The life of the solders appears in the film as grim, filthy, muddy, and cold as it must have been in real life, one day dull and uncomfortable as the men try to escape the rain by crouching in indentations in the mud walls or huddling under tarps, the next deadly as they charge up rickety ladders and out onto the plains, only to fall to enemy fire. Is it any wonder that some of the bored and/or terrified tried to escape the battlefield by injuring themselves? The movie begins when five men with injured left hands who are presumed to have done this - Manech among them - are court-martialed and found guilty. Instead of being killed outright, though, they are sent from the trench - absurdly called "Bingo Crépescule" - into the thin stretch of no-man's-land that separates the enemies, there to die of injury, cold, or hunger.
His life on the front is in contrast to the pleasant days at home. Mathilde and Manech had met as children, when the young boy guilelessly asks the limping girl - she had had polio - whether it hurts to walk. Reluctant at first, she soon warms to his friendly approaches, and allows him to carry her to the top of his father's lighthouse on the Brittany coast, where they chase each other around the narrow walkway, laughing and screaming. As teenagers, they become lovers, and Manech vows to marry her, but the war intervenes, and he is shipped off to the front. After Manech's misadventure, he is pronounced dead, and Mathilde is informed, but she refuses to accept it. She feels in her heart that he is still alive, and determines to find out the truth of what happened that day at Bingo Crépescule.
The story is long and complicated, and the viewer may be forgiven for occasionally getting lost. There is a murderous prostitute, Tina Lombardi (Marion Cotillard) on a parallel quest; her lover was one of the five, and her inventive ways of rubbing out those who she believes had some hand in her lover's plight would make Edgar Allan Poe's eyes turn green. There is a mystery about two great friends who had had a falling out but were reunited at Bingo Crépescule, and the wife of one of them (played, with great fluency, by Jodie Foster) who knows something that may help Mathilde piece the story together. Aided by the kindly aunt (Chantal Neuwirth) and uncle (Dominique Pinon, a Jeunet regular) who have cared for her since her parents were killed in an accident; the lawyer who handles her inheritance; a dogged detective, Germain Pire (Ticky Hodalgo), "the peerless Pire"; and some of the men who were with Manech that fateful day, Mathilde begins to piece together a narrative that may leave Manech alive.
Jeunet loves his special effects, and he uses them to good advantage. The war scenes, as I've said, are frighteningly realistic. Also wonderful are the recreations of early 20th century Paris: Montmartre, studded with windmills once again; Gare d'Orsay, today a museum, here restored to a train station; the Opera House, fronted by horse-drawn carts and early automobiles; the long-since destroyed market les Halles, piled anew with fresh produce and eels.

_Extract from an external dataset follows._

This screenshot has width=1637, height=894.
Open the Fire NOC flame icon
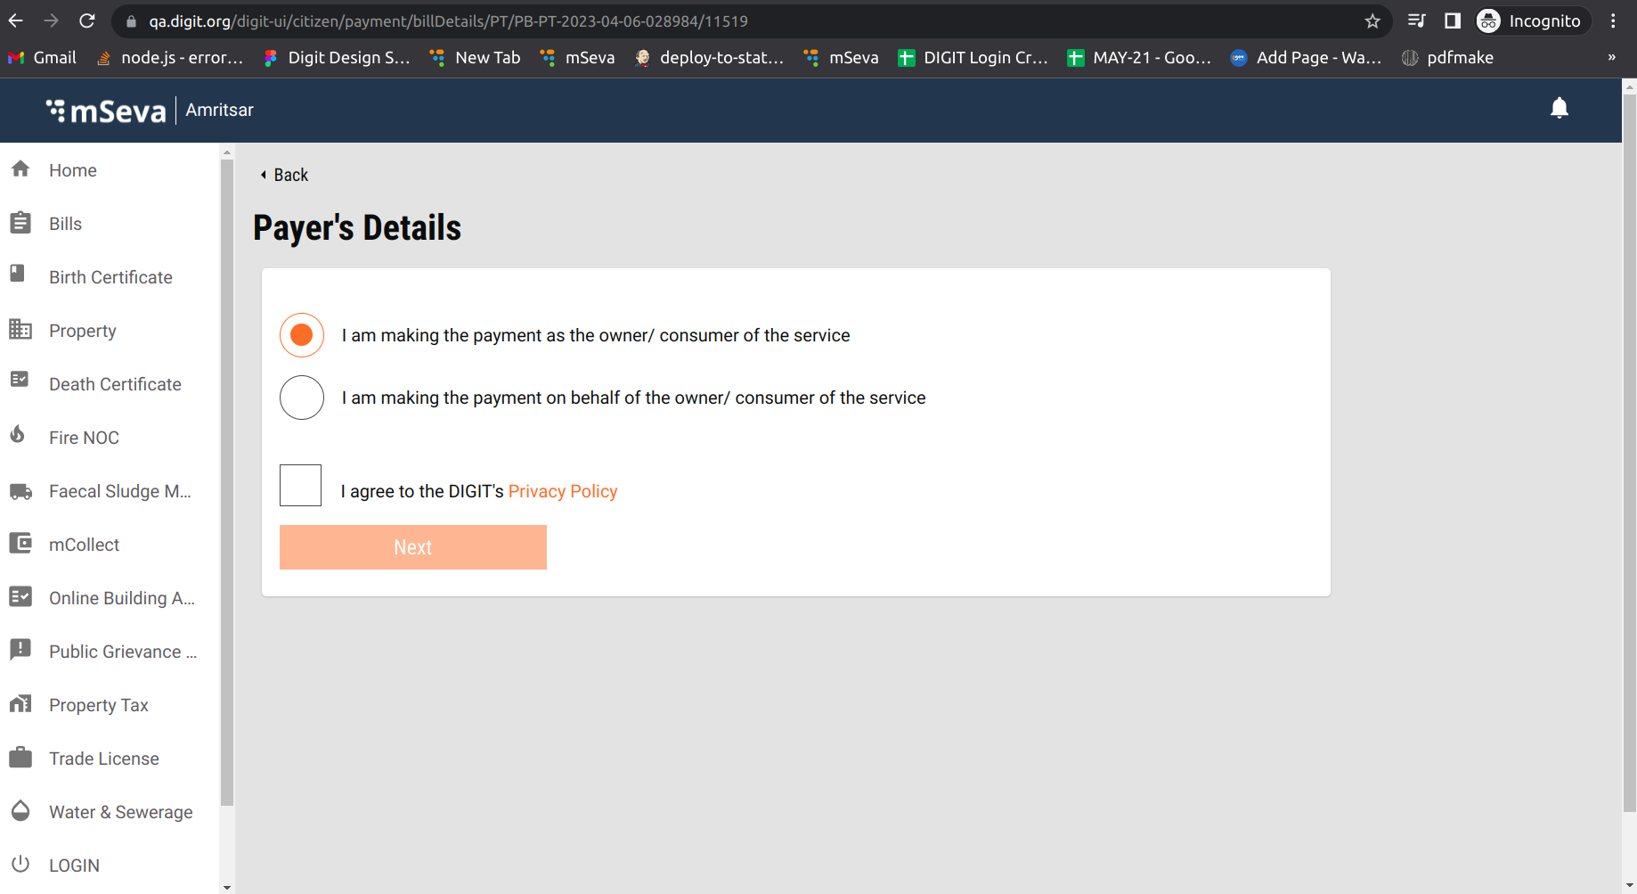[x=19, y=436]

The rugged seaside where Mathilde lives is achingly beautiful, and the rustic kitchen where her aunt prepares pies and stews and cakes perfect down to the smallest period detail.
I loved "Amélie", but for my money this is the better movie, still whimsical and charming, but dealing with weightier themes. Tatou is wonderful once again, and in her dogged determination and optimism quite the opposite of her character in the earlier movie. Highly recommended.